While they're excited, their thoughts are with the victims of the shooting at an Aurora, CO., movie theater during the midnight showing Friday of the last in the Christopher Nolan Batman series. At least 12 were killed and about 38 were injured in the incident.
"As far as the shooting in Colorado, I must say that I am distraught about what happened and feel so deeply for the people involved," Avon resident Jan Brennan, Kyle's mother, wrote in an e-mail to Patch. "It definitely has taken some of the excitement out of our NYC weekend. I almost feel guilty going to see the movie knowing what pain it has brought to so many people."
Canton filmmaker and actor Steve Emirzian said he was rattled by the incident, but he still feels safe going to the movies.
"The story shook me to the core when I heard about all the deaths and those many more wounded," Emirzian wrote in a message to Patch. "It doesn't make me feel less safe to go to the movies because of this horrible tragedy. Insane people are going to do whatever they wish whether it's trying to impress a Hollywood celebrity by threatening to assassinate a president or blaming a film with violence for their own unstable ways. I grew up on the most violent movies and TV shows out there, but I never had the urge to harm people."
The tragedy will not ruin the movies for Avon filmmaker and actor Brian Smith, who goes by Brian Spectre.
"Very sad to see people killed and injured by the actions of one sick person. My prayers go to them and all who are suffering because of this," he wrote to Patch. "However, I wont let this horrible act scare me away from the movies. Movies are the great escape and having the actions of one mentally unstable person take that escape away from us all just isn't going to fly."

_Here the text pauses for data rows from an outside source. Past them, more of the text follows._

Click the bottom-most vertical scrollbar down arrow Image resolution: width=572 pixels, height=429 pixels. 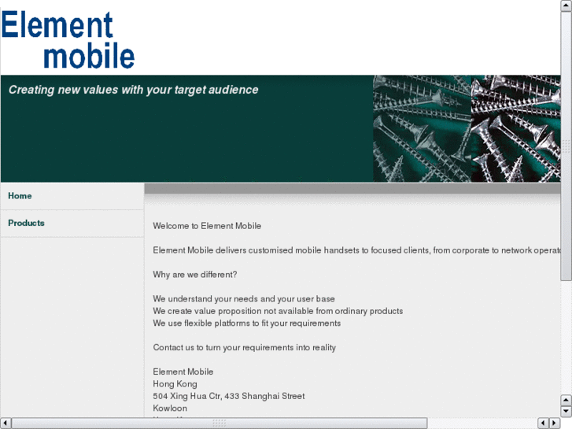[566, 412]
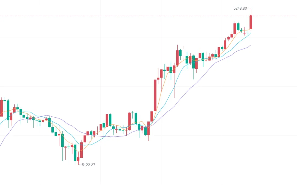Click the small red doji before the final candle
Screen dimensions: 297x185
pos(244,33)
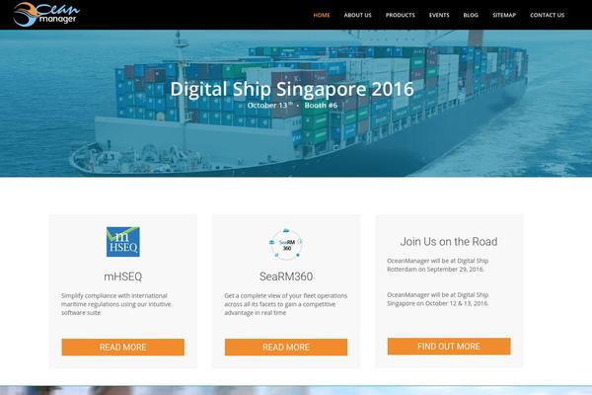Image resolution: width=592 pixels, height=395 pixels.
Task: Click the mHSEQ heading text
Action: tap(123, 277)
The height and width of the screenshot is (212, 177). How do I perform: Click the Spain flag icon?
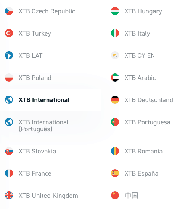[x=115, y=173]
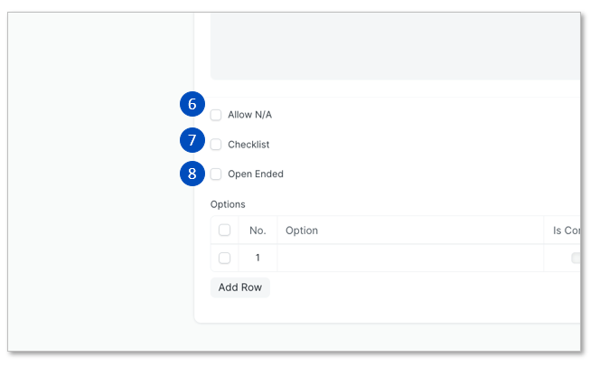Image resolution: width=590 pixels, height=367 pixels.
Task: Select all rows in Options table
Action: [224, 231]
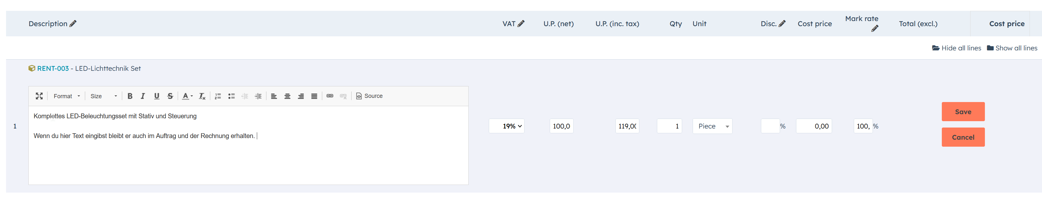The width and height of the screenshot is (1042, 198).
Task: Insert a link in the editor
Action: coord(330,96)
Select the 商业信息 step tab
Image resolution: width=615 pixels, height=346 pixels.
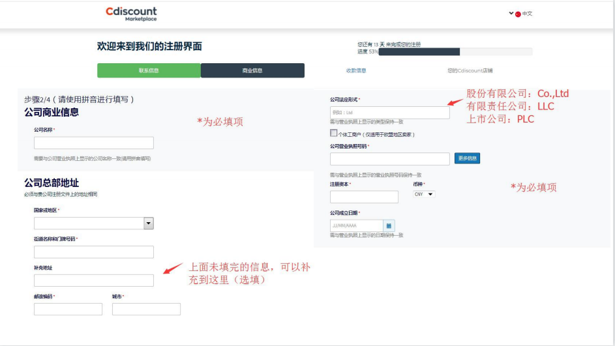tap(252, 70)
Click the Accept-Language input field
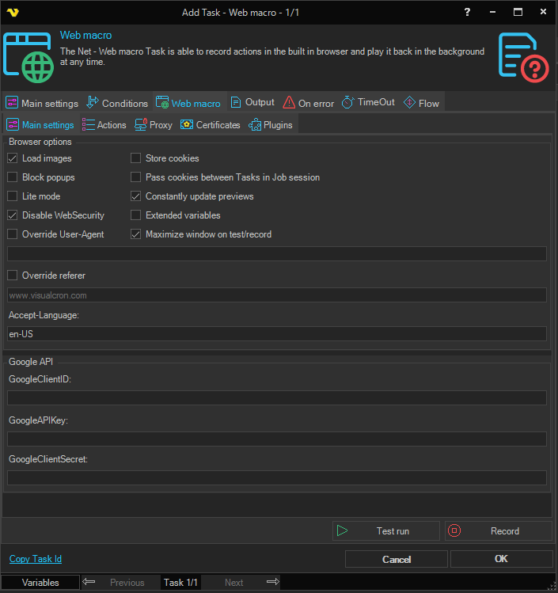The height and width of the screenshot is (593, 558). 277,334
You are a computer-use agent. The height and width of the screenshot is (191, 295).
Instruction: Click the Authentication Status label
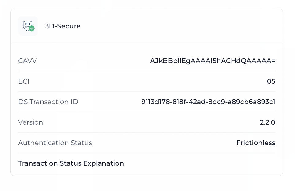coord(55,143)
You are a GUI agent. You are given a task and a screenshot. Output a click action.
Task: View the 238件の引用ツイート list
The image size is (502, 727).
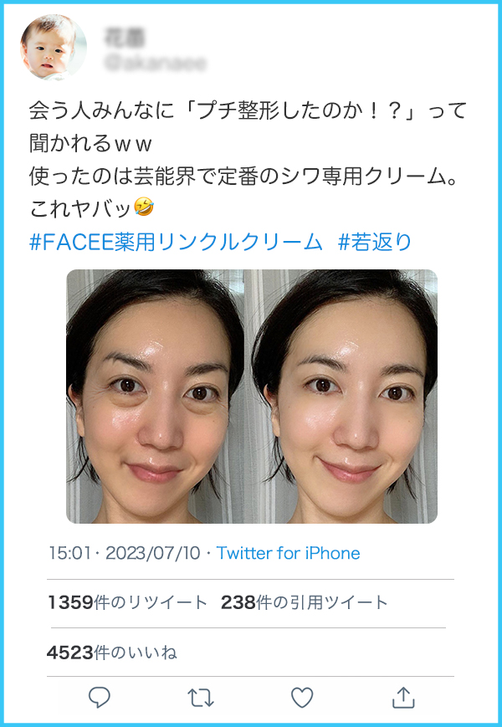[x=304, y=602]
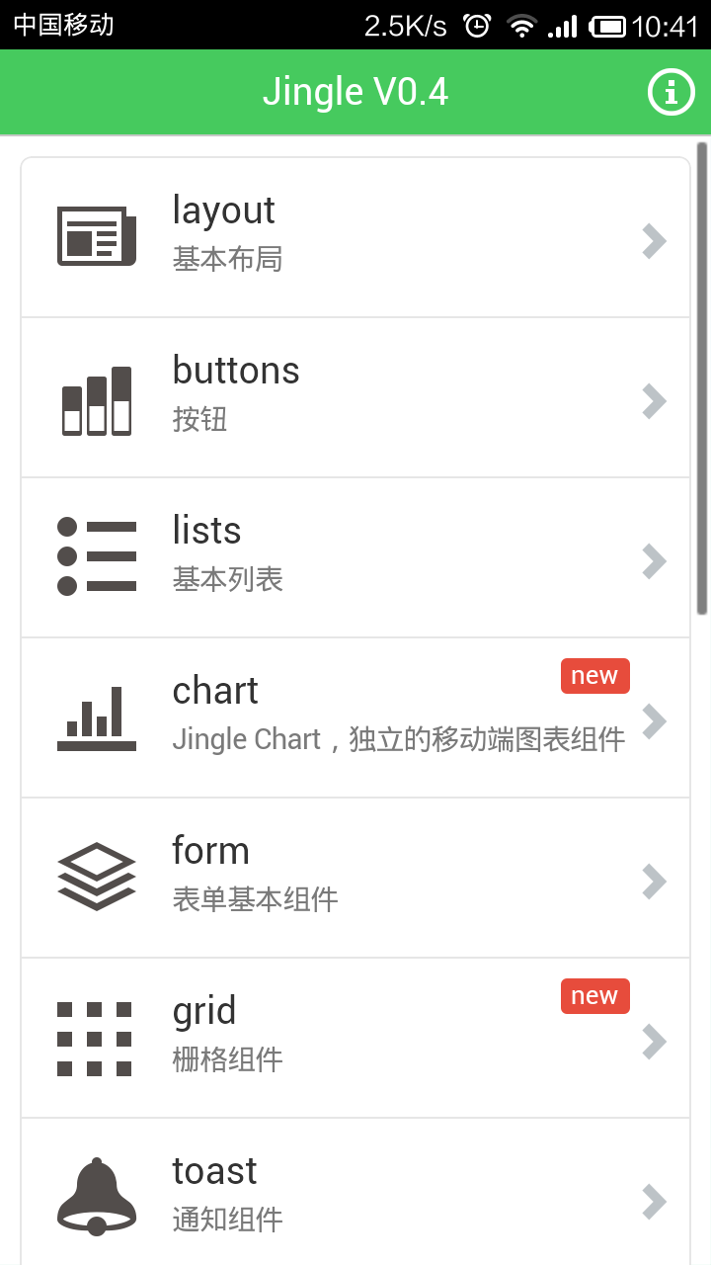Click the layout newspaper icon
Screen dimensions: 711x1265
tap(96, 236)
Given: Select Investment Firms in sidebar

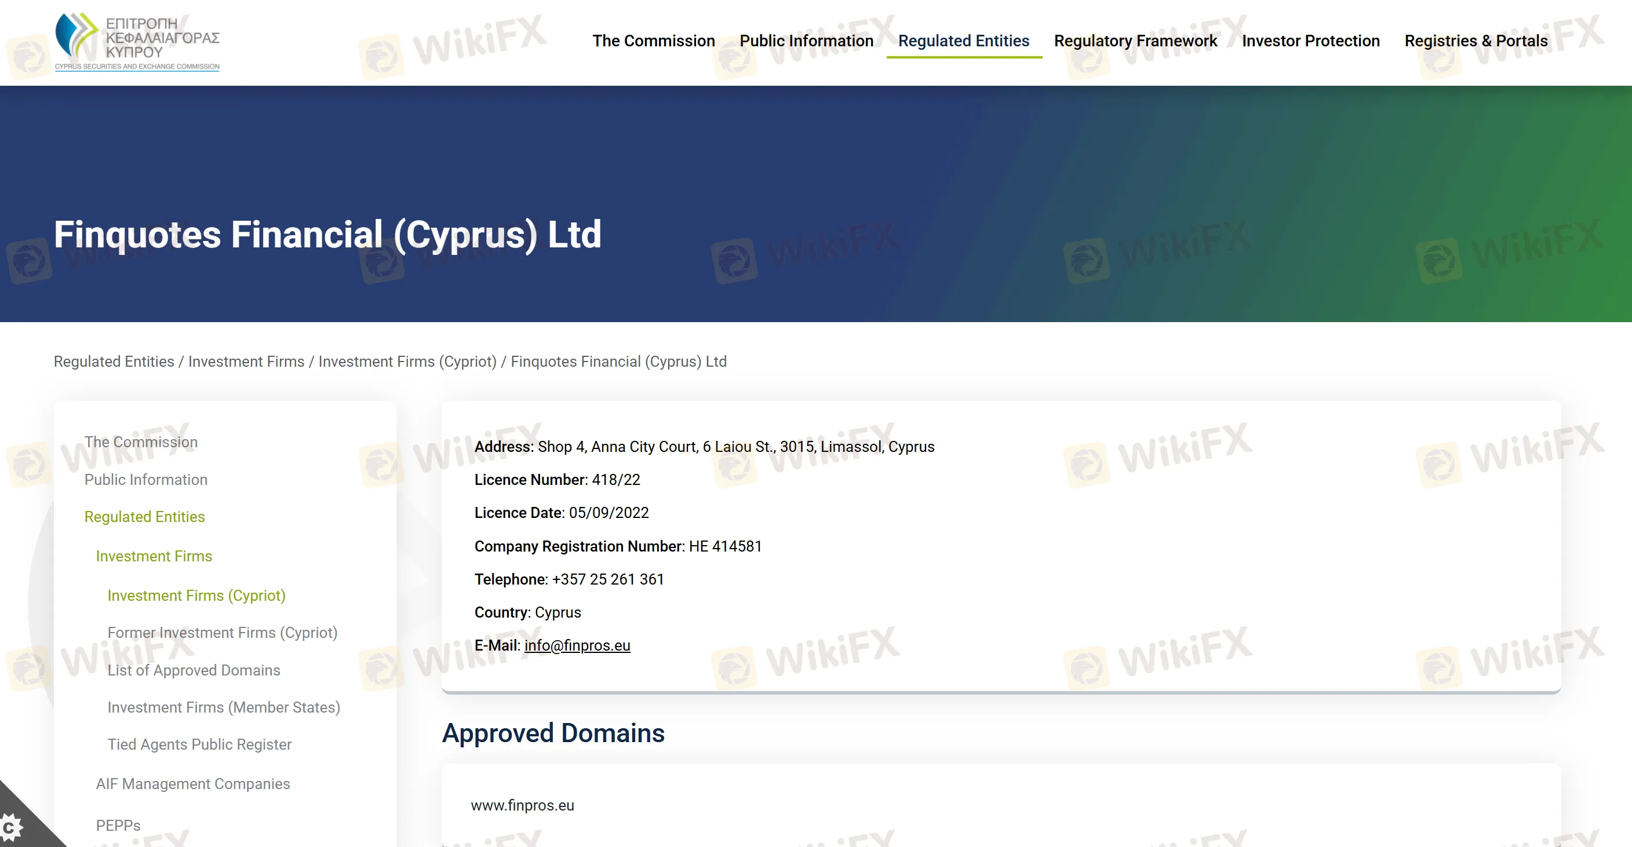Looking at the screenshot, I should coord(153,556).
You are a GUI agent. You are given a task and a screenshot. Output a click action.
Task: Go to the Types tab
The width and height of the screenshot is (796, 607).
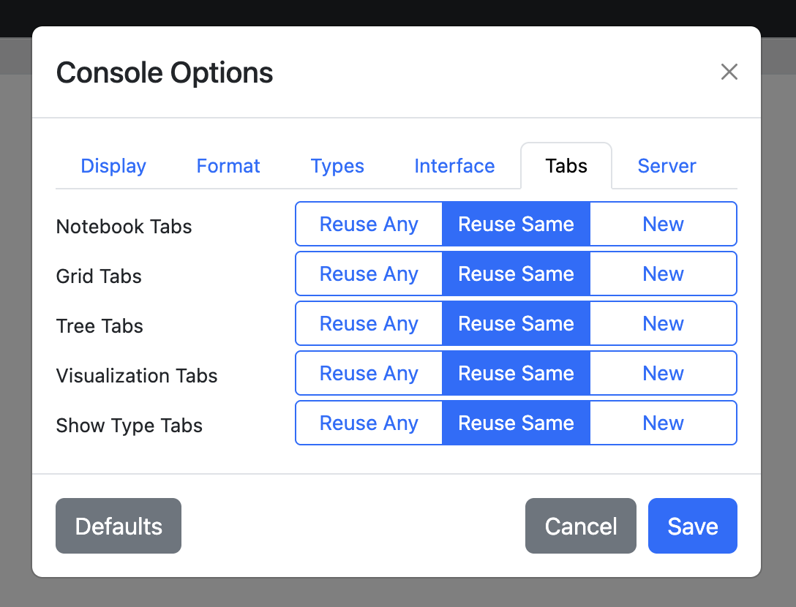(337, 166)
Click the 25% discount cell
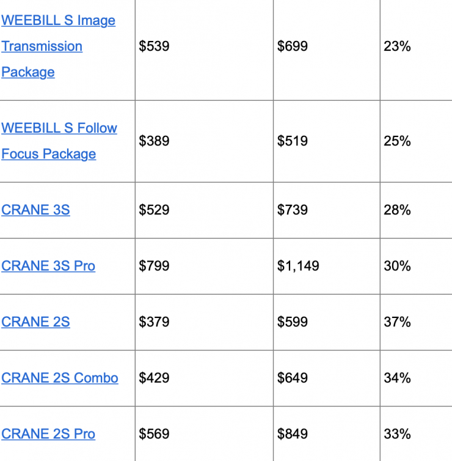 coord(397,141)
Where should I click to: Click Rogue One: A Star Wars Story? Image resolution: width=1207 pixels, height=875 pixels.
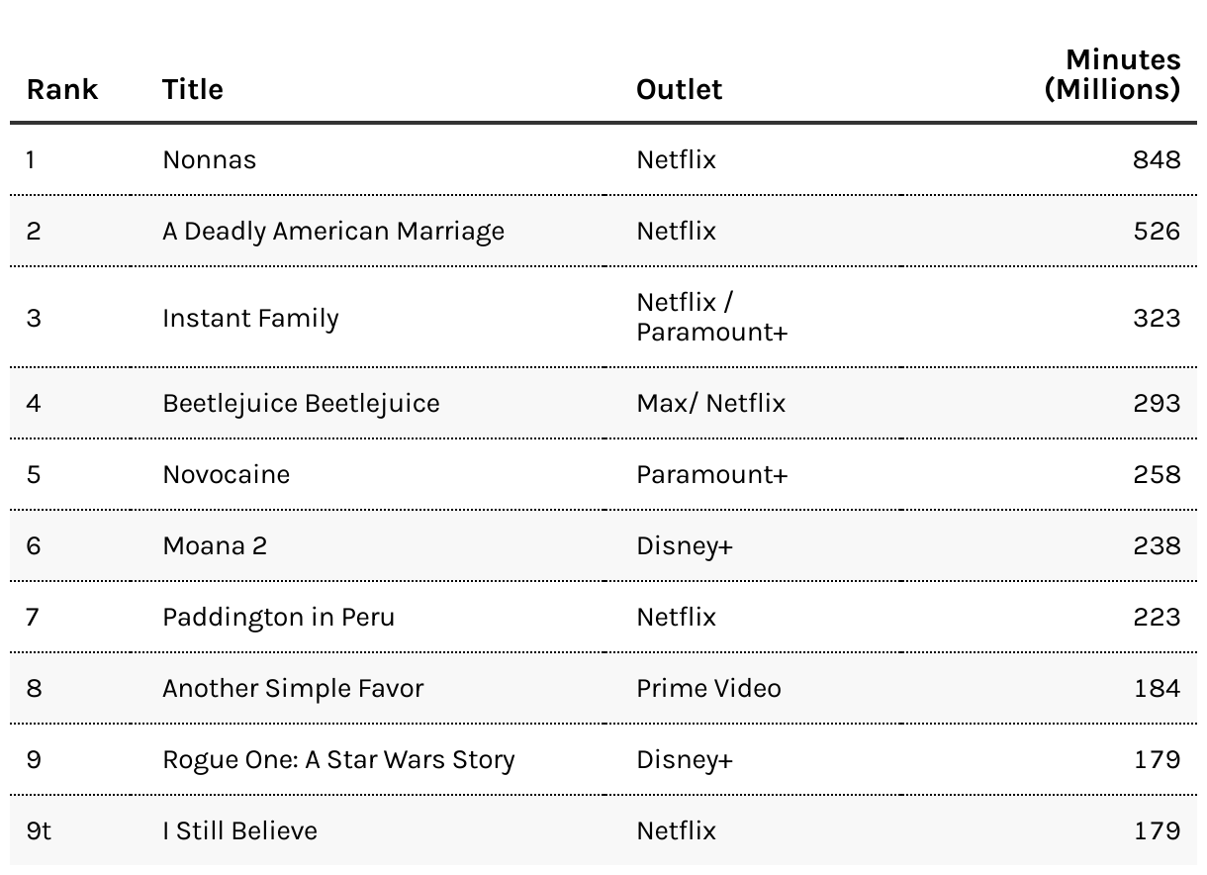[x=338, y=759]
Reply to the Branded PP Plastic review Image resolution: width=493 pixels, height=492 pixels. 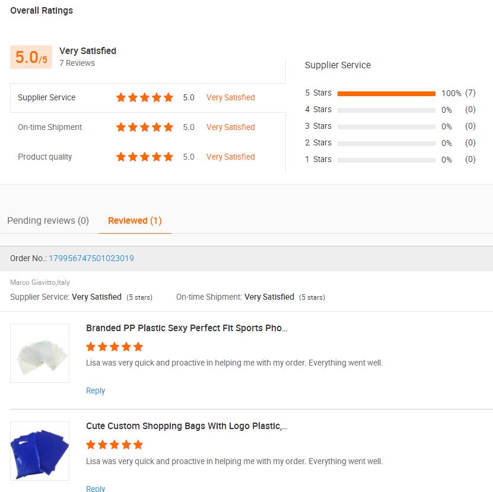[x=96, y=391]
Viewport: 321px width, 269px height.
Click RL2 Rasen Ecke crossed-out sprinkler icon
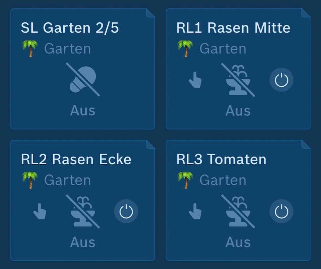(83, 211)
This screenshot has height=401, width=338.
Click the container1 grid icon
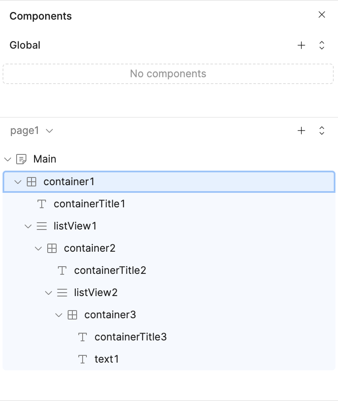tap(31, 182)

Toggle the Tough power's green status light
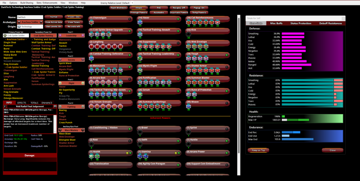pos(227,55)
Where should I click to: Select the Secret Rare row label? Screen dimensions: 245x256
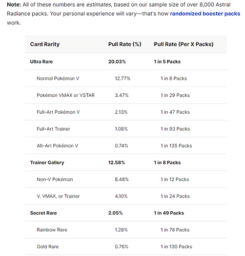(44, 213)
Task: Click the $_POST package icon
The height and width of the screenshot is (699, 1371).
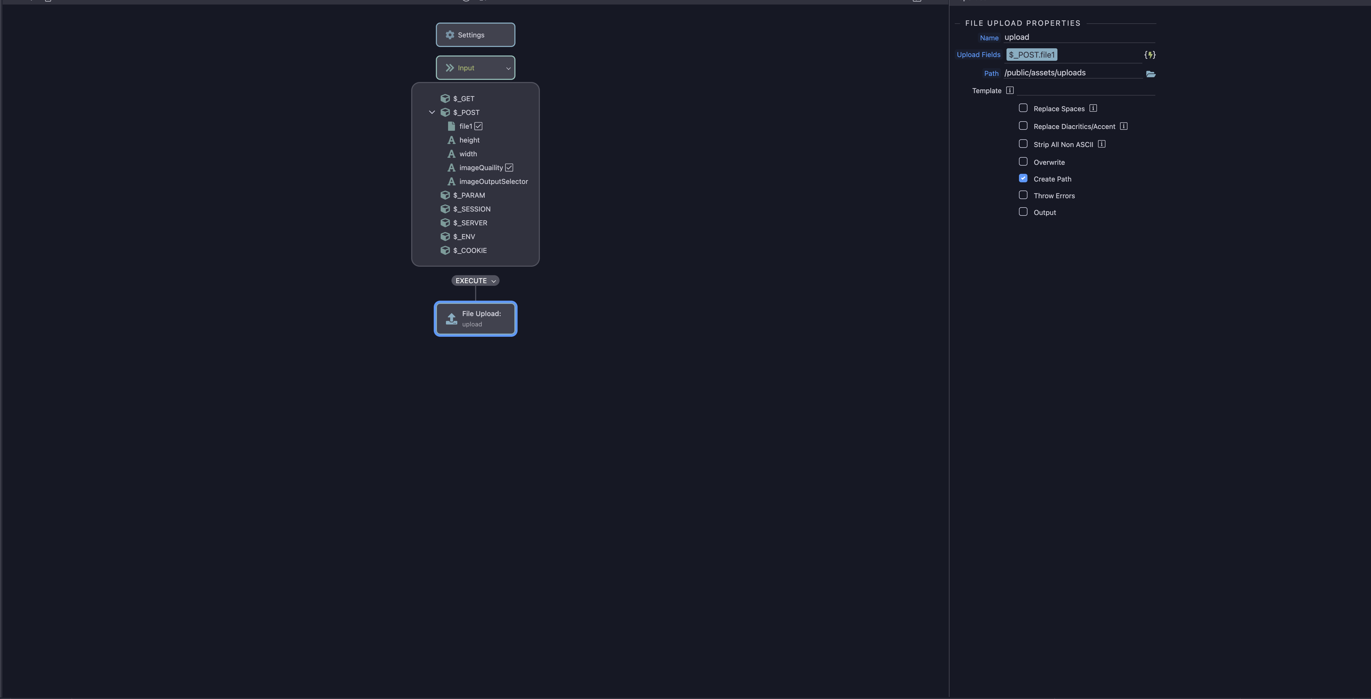Action: click(x=445, y=112)
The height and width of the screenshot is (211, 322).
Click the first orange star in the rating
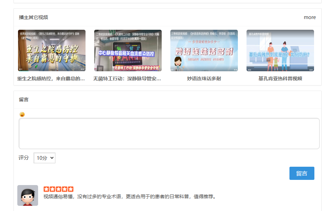46,189
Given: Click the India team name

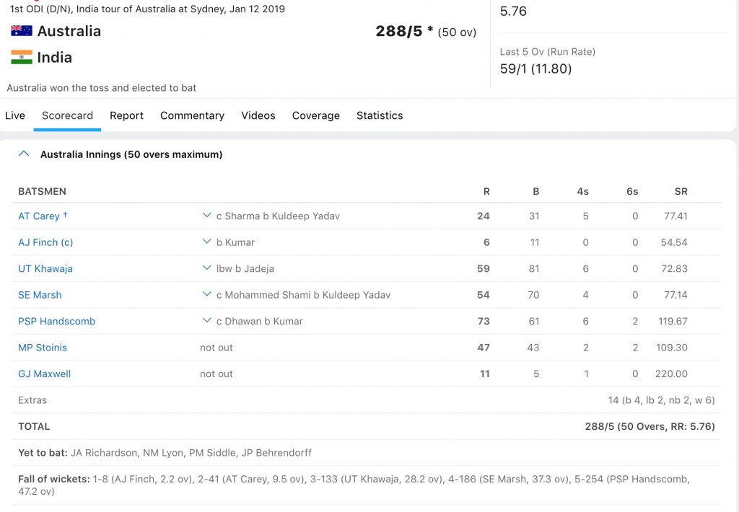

Emirzian said "the tragedy today in Aurora was horrendous, but it wasn't the first time popular culture was used as an excuse for unbalanced minds."
"Those of us old enough to remember Charles Manson and his followers know he used the Beatles song 'Helter-Skelter' to carry our his heinous acts," Emizirian said. "Manson claimed the song was sending him a message. The Columbine shooters were fans of violence in film, specifically 'The Matrix,' and used that as an excuse to go on their rampage. This was just another very troubled individual who wanted to get attention. What better way than dressing up in a costume and going to a popular film premiere to do his evil?"
The tragedy does not change Emirzian's sense of safety in going to a movie theater.
"I pray for the families of the dead and wounded," Emirzian said. "As horrific as this event was, we must understand it was an isolated incident."